Merci pour le cadeau, c'est effectivement comme cela que je l'ai voulu.
L'état des pertes est un vaste sujet qu'il n'est pas possible d'aborder en détail dans un forum, comme je l'ai dit plus haut. Il est effectivement plus facile de s'en tenir aux victimes totales plutôt que de se focaliser sur les tués. Ces victimes, on peut les retrouver dans de nombreux JMO (et les archives des 1er bureaux) et les gros bataillons de disparus qui s'y trouvent indiquent bien à quel point on peine à faire la part des tués, des blessés et des prisonniers. Personnellement, pour les morts cette fois, j'ai eu notamment recours à des listes d'inhumés dans les premiers cimetières militaires, ainsi qu'à des documents divers, commes les historiques allemands, qui donnent souvent le nombre des tués, parfois sous forme de liste nominative. Par comparaison entre le nombre des tués et des blessés là où c'était possible, j'ai pu tirer une proportion chiffrée, largement recoupée, que j'ai ensuite appliquée quand le nombre des tués faisait défaut, en l'adaptant au surplus au contexte local.

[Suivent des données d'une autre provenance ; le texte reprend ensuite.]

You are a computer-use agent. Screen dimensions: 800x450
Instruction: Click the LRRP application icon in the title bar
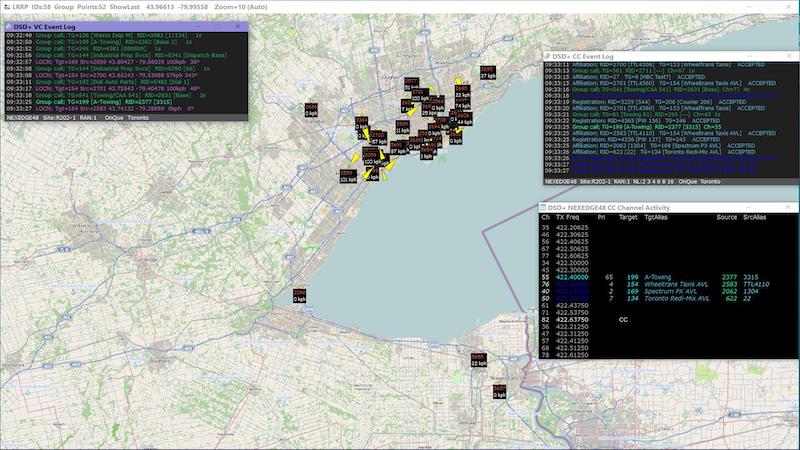point(6,6)
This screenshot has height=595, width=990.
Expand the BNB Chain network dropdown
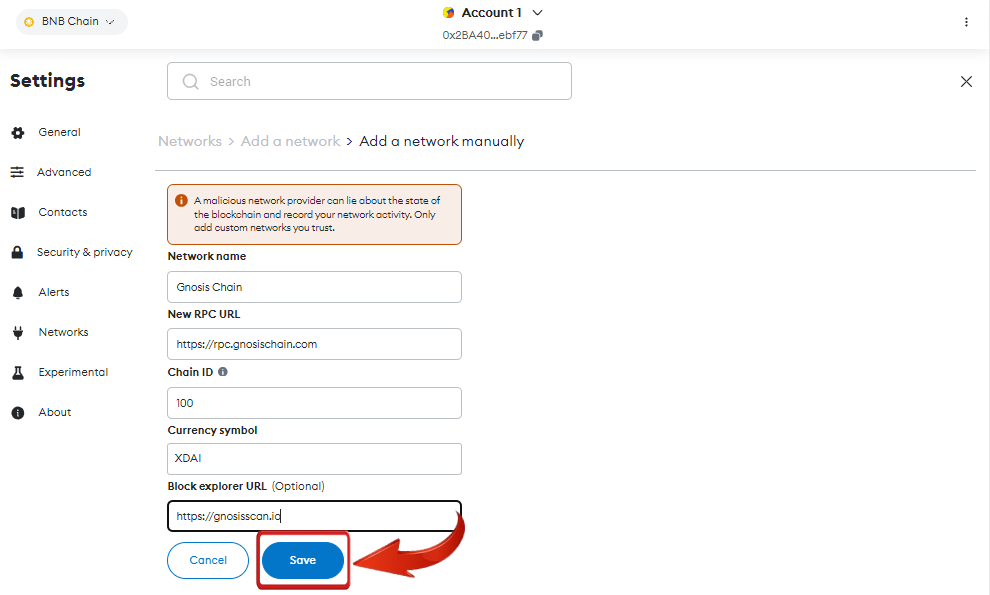[x=71, y=21]
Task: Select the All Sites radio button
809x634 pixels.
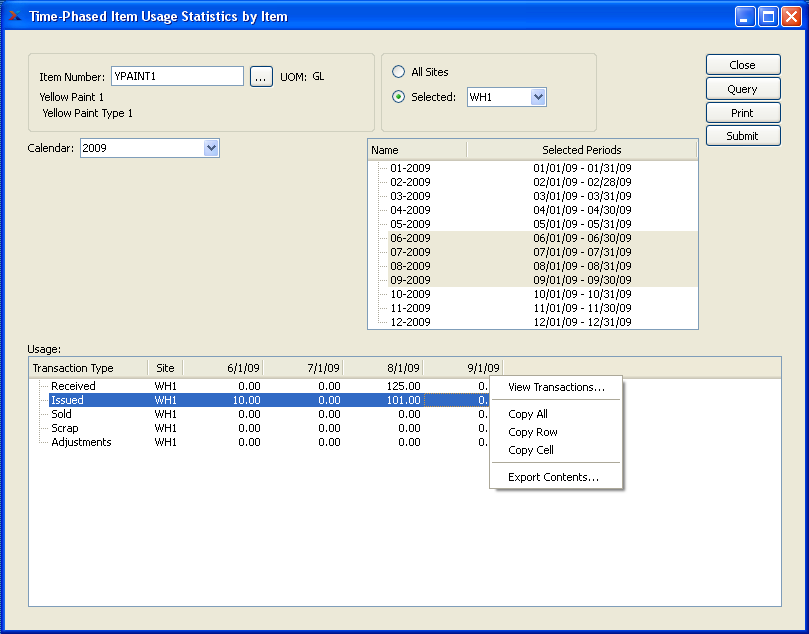Action: click(x=399, y=72)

Il est clair qu'il n'existe aucune statistique militaire précise pour cette période. Les chiffres des archives et le texte de Marin sont, au minimum, imprécis. J'ai pu le constater en dépouillant les archives de Vincennes, mais Prost avait déjà publié une étude critique à ce sujet il y a quelques années. Quant aux chiffres globaux avancés par divers historiens pour le début de la guerre, avec ou sans la Marne, chiffres qui divergent d'ailleurs entre eux, je ne sais s'ils les ont trouvés quelque part ou s'ils les ont inventés.